Fu vera gloria: perché undici indizi fanno la prova, la riprova e pure la conferma che c’è un Grande Napoli tra le Grandi; ch’è quella la dimensione; che là dentro, nello stress palpabile del fascinoso match d’alta quota, c’è chi sa dare il meglio di sé; che ci vuole un’atmosera. Però è vera gloria: perché la Roma è adesso, ma un anno fa, quando pure la stagione s’è chiusa a distanza siderale da Madame, sono accadute cose che voi uomini…

LA STRISCIA. E allora: magari sarà anche mania di grandezza o esplosione d’amorosi sensi o chissà quale illeggibile diavoleria che scatena la psiche ed il 4-2-3-1, però prima che ci fosse l’1 di novembre, con quella maestosa esibizione di calcio, il Napoli alla Benitez s’è tolto la giacca ed ha cominciato a suonarle: era accaduto con il Borussia Dortmund, al debutto in Champions League della passata stagione, con la umana diffidenza d’un san Paolo pallidamente impaurito dal cambio del modulo. Fu vera gloria, eh sì, perché all’epoca quelli erano vice campioni d’Europa, mica gli involuti panzer di adesso. La Champions è una ferita (sempre), ieri come oggi: dodici punti per trovarsi fuori, dopo aver dato una lezioncina anche all’Arsenal.

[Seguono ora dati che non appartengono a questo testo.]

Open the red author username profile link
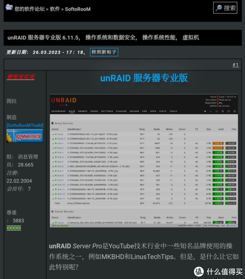This screenshot has width=245, height=279. click(x=20, y=77)
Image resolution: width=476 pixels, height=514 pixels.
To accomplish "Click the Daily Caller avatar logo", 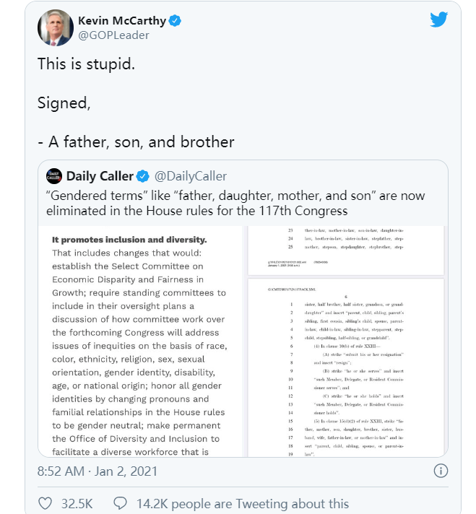I will pos(53,176).
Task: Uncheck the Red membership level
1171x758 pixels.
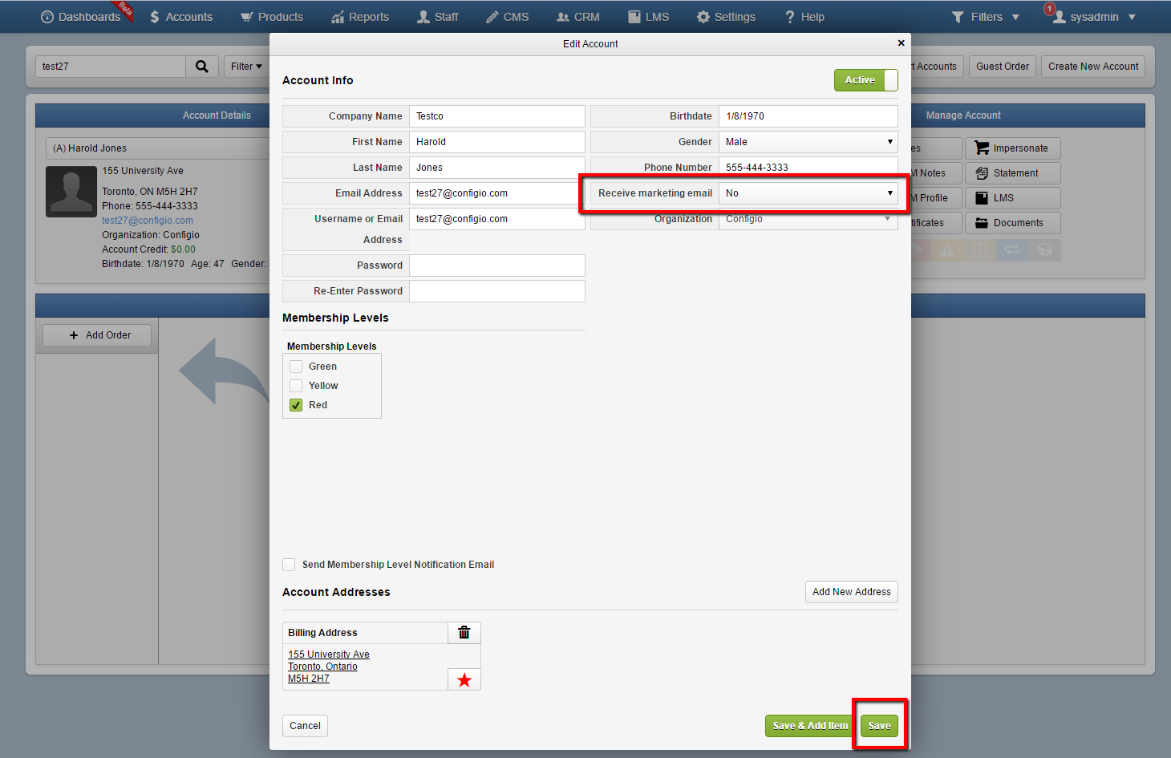Action: 296,405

VIVA L’ITALIA. La maledizione è in quella struttura piccolina e sfuggente, che sia il Chievo o l’Atalanta, della provincia; ma quando si presentano le star del firmamento nostrano, pure quello, il Napoli c’è: a Torino s’eclissò, vero, ed a Roma (in campionato) perse netto nel risultato ma non sfigurò mentre in coppa Italia ha dilagato; ma con il Milan è finita in festival sia all’andata che al ritorno e all’Inter del predecessore, Benitez riuscì a farne quattro; con la Lazio, idem (e successo poi risicato ma significativo in coppa Italia); e con la Fiorentina, fu vittoria (strettissima e fortunosa) all’andata, sconfitta (immeritata) al ritorno e successo nella finale di coppa Italia a Roma, che non potrà mai esssere catalogata come un trionfo. E contro Garcia e quella meravigliosa Roma, è capitato di rivedere il «Grande» Napoli verticale.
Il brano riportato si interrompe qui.